Sales Prediction and Contribution Analysis Based on Retail Sales Time Series Data

Sales Prediction and Contribution Analysis Based on Retail Sales Time Series Data

This blog article focuses on an analysis using a well-known retail sales time series dataset publicly available through an online data analysis platform.

Across the retail industry as a whole – from supermarkets and department stores to home improvement centers, drugstores, apparel retailers, and convenience stores – making effective use of sales data has long been regarded as an important business priority. In particular, since the widespread adoption of POS (Point of Sale) systems, the recording and analysis of sales performance have been used extensively as a foundation for inventory management and promotional planning. In recent years, however, increasingly complex and volatile market conditions have created a growing need for more advanced analytical approaches powered by AI and machine learning.
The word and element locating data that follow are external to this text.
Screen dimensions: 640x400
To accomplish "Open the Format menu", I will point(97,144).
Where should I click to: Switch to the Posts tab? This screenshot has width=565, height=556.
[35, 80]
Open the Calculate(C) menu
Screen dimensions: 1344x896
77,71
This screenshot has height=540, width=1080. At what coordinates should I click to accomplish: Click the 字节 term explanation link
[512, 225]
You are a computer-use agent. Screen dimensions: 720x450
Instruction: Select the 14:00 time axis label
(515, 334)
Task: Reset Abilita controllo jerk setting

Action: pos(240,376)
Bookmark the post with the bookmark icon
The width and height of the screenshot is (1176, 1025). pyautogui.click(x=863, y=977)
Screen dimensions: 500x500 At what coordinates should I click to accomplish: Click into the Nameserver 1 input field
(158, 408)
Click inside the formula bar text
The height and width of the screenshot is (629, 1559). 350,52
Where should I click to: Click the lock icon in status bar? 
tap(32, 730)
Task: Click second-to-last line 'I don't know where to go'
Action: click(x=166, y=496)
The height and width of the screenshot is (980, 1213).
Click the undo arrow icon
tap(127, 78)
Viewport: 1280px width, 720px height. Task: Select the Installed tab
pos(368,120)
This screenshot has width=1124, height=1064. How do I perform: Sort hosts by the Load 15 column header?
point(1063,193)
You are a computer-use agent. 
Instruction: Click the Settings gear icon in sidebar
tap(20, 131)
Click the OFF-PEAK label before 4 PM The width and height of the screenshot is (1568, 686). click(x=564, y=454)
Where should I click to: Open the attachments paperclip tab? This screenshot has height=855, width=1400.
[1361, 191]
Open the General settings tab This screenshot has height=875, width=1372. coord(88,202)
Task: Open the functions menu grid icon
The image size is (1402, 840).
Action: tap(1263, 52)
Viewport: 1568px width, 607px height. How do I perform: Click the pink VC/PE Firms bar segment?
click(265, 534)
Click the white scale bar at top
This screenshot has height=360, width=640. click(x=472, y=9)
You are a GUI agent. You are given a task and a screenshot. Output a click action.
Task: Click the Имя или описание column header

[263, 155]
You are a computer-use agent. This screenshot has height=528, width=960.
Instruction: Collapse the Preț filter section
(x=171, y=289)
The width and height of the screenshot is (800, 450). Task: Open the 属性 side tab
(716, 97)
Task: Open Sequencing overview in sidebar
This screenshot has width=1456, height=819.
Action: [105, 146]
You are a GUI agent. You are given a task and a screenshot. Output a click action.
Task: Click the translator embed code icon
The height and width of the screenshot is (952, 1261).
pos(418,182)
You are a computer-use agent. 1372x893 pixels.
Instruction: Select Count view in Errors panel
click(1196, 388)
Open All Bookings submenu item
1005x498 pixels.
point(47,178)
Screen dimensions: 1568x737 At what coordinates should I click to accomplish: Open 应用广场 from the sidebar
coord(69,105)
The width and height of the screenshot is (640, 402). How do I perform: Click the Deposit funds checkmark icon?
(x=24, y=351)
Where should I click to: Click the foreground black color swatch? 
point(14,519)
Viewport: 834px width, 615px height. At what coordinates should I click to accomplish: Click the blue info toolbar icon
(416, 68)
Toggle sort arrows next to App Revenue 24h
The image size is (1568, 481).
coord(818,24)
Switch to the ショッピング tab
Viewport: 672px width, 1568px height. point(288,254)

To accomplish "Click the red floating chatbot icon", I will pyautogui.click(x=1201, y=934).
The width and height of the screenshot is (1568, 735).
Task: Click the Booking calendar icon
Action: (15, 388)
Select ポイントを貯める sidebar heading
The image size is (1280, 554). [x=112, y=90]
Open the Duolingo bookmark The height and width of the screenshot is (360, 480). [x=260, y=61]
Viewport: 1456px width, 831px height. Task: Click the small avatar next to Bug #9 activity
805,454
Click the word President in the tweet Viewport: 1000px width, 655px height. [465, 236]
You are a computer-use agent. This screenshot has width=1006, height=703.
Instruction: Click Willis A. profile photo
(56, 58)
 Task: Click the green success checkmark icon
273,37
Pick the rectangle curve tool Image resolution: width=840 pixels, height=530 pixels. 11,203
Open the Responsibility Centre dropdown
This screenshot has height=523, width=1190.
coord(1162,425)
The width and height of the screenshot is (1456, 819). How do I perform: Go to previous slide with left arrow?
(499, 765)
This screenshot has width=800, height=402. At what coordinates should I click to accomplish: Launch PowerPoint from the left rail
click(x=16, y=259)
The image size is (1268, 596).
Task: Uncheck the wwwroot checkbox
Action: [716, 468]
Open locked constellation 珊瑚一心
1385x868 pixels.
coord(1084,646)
These methods make it possible to do far more than simply summarize past sales data. They can be used to improve the accuracy of demand predictions while also helping businesses quantitatively identify the factors that are driving changes in sales. This is especially important in retail, where performance is shaped not only by internal decisions but also by a wide range of external influences, including seasonality, holidays, weather, and broader economic conditions. As a result, accurate prediction and flexible strategy development increasingly depend on comprehensive analysis that takes these factors into account.

Here, we use a publicly available retail dataset from an online data analysis platform to analyze sales patterns and contributing factors, and to consider the kinds of insights that can be drawn from them. More specifically, we look at what kinds of approaches are effective when working with sales time series data, and how those analyses can be carried out efficiently using Multi-Sigma®. We hope this will offer a practical perspective not only for people working in retail, but also for readers interested in data science.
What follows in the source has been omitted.